Когда о природе говорят, что она основание мира, тогда то, что называется природой, есть, с одной стороны, то же, что и мир, и мир не что иное, как сама природа. Но они также различны, так что природа есть в большей мере неопределенное или по крайней мере сущность мира, определенная лишь во всеобщих различиях - в законах - и тождественная с собой; и, для того чтобы природа стала миром, к ней извне присоединяется еще многообразие определений. Но эти определения имеют свое основание не в природе, как таковой; она скорее безразлична к ним как к случайностям. - Так же обстоит дело, когда Бога определяют как основание природы. Как основание он ее сущность, природа содержит ее в себе и тождественна с ней; но природа имеет еще и другое отличающееся от самого основания многообразие: оно то третье, в котором связаны оба эти разные; указанное основание не есть основание не отличающегося от него многообразия, ни своей связи с ним. Поэтому природа не познается из Бога как из основания, ибо иначе Бог был бы лишь ее всеобщей сущностью, между тем как Он не содержит ее как определенную сущность и природу.

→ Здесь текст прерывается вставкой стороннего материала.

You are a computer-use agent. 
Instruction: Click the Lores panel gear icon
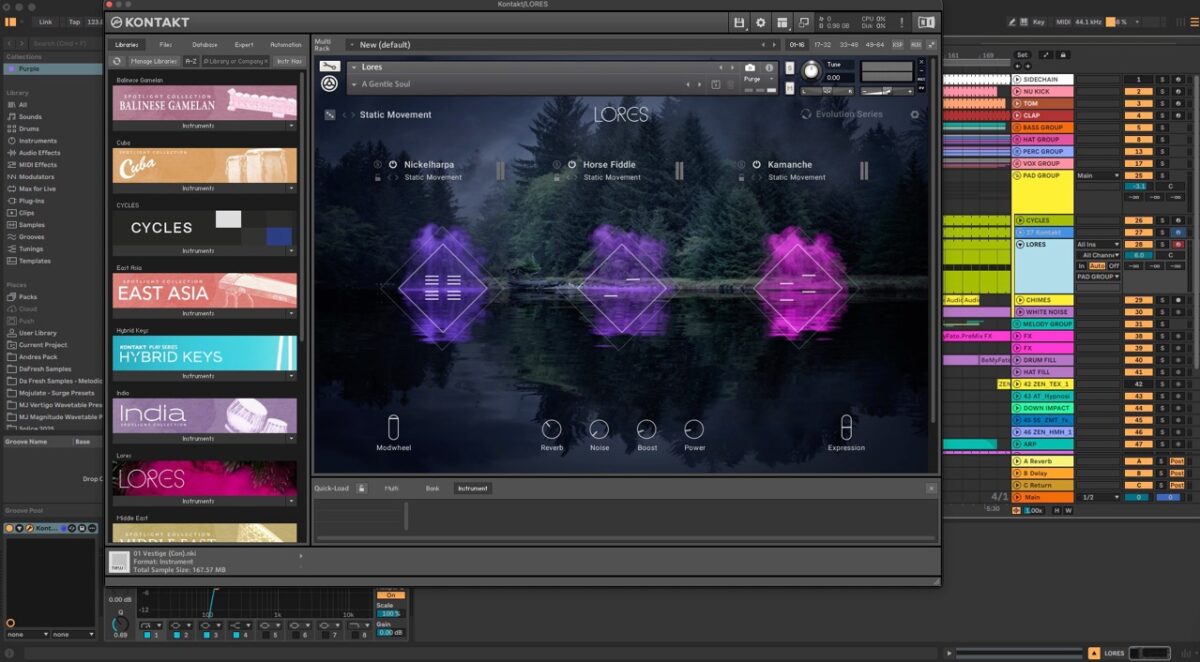(x=914, y=115)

Из-за этой разности содержания основания, или, собственно говоря, основы и того, что связано с основанием в основанном, указание реальных оснований становится, следовательно, таким же формализмом, как и само формальное основание. В формальном основании тождественное с собой содержание безразлично к форме; то же имеет место в реальном основании. Из-за этого получается, далее, так, что в нем самом не содержится указание, какое из многообразных определений должно считаться существенным. Нечто - это что-то конкретное, состоящие из таких многообразных определений, которые оказываются в нем одинаково постоянными и сохраняющимися. Поэтому можно одно из них определить как основание с таким же правом, как и другое, а именно как существенное определение, сравнительно с которым прочие суть в таком случае лишь нечто положенное. С этим можно связать упомянутое выше, а именно, что если имеется определение, которое в одном случае рассматривается как основание другого, то отсюда не следует, что в другом случае (или вообще) это другое положено вместе с первым. - Наказание, например, имеет многообразные определения: оно возмездие, оно, далее, устрашающий пример, оно провозглашенная законом угроза для острастки, а также нечто, заставляющее преступника образумиться и исправиться. Каждое из этих разных определений рассматривалось как основание наказания, ибо каждое есть существенное определение, и тем самым прочие как отличные от него определяются по сравнению с ним лишь как случайные. Но то из определений, которое принимается за основание, еще не есть все наказание, как таковое; это конкретное содержит также те другие [определения ], которые лишь соединены с первым, не имея в нем своего основания. - Или возьмем другой пример: какое-то должностное лицо обладает служебной сноровкой, состоит как индивид в родстве, имеет те или иные знакомства, у него свой особый характер, он имел какие-то возможности или случаи отличиться и т. д. Каждое из этих свойств может быть или считаться основанием того, что он занимает эту должность;
это различное содержание, соединенное в чем-то третьем; форма, согласно которой одно определено как существенное, а другие - как положенные, внешняя этому третьему. Каждое из названных свойств существенно для данного должностного лица, так как они делают его данным определенным индивидом; поскольку должность можно рассматривать как внешнее положенное определение, каждое из этих свойств можно определять по отношению к ней как [ее] основание, но и, наоборот, можно смотреть на эти свойства как на положенные, а на должность - как на их основание. Как они относятся между собой в действительности, т. е. в отдельном случае, это - определение, внешнее для отношения основания и для самого содержания; форму основания и основанного сообщает им нечто третье.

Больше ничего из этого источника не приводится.